** Start of Material for this task **

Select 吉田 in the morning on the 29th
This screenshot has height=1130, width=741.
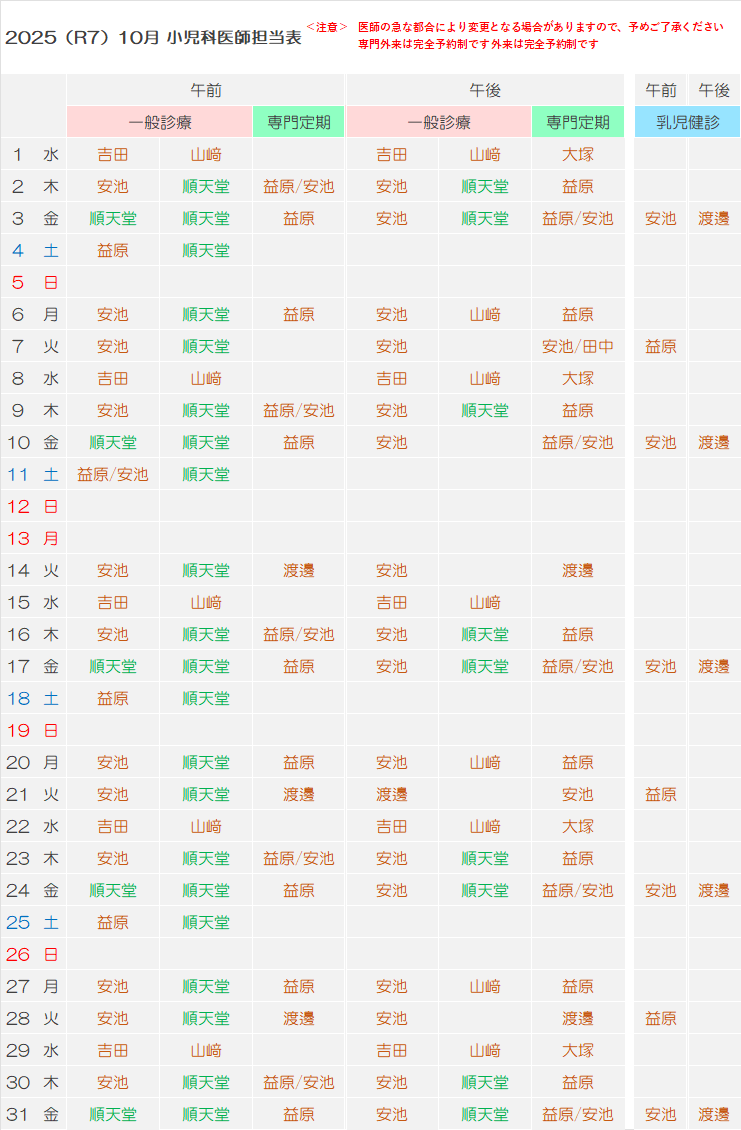(x=112, y=1051)
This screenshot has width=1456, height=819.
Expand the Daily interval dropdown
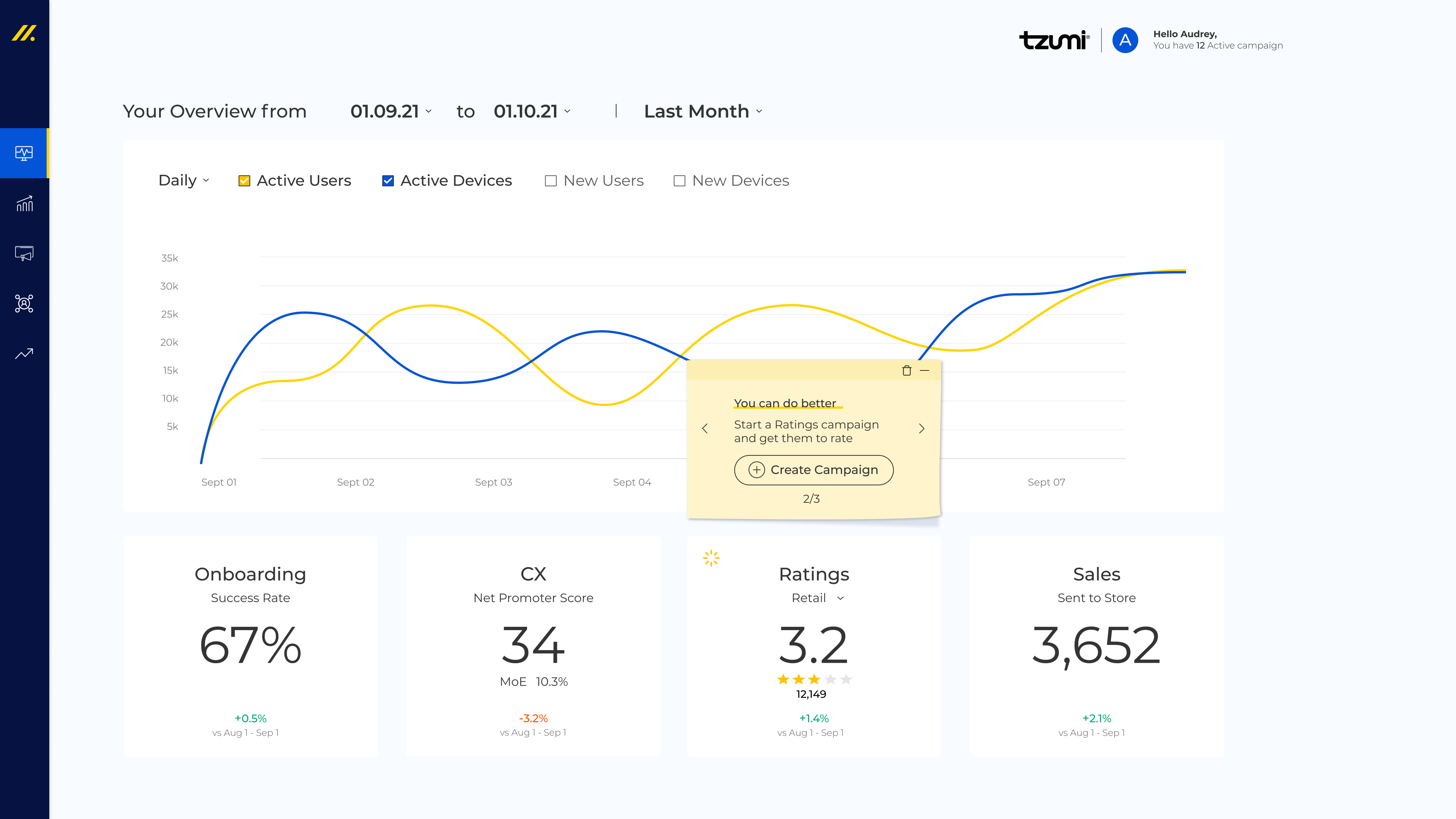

** End of Material for this task **

**Objective**
Copy the data above line for line with no changes, leaving out the pictures.

**Result of this task**
Select 吉田 in the morning on the 29th
This screenshot has height=1130, width=741.
(x=112, y=1051)
This screenshot has width=1456, height=819.
Expand the Daily interval dropdown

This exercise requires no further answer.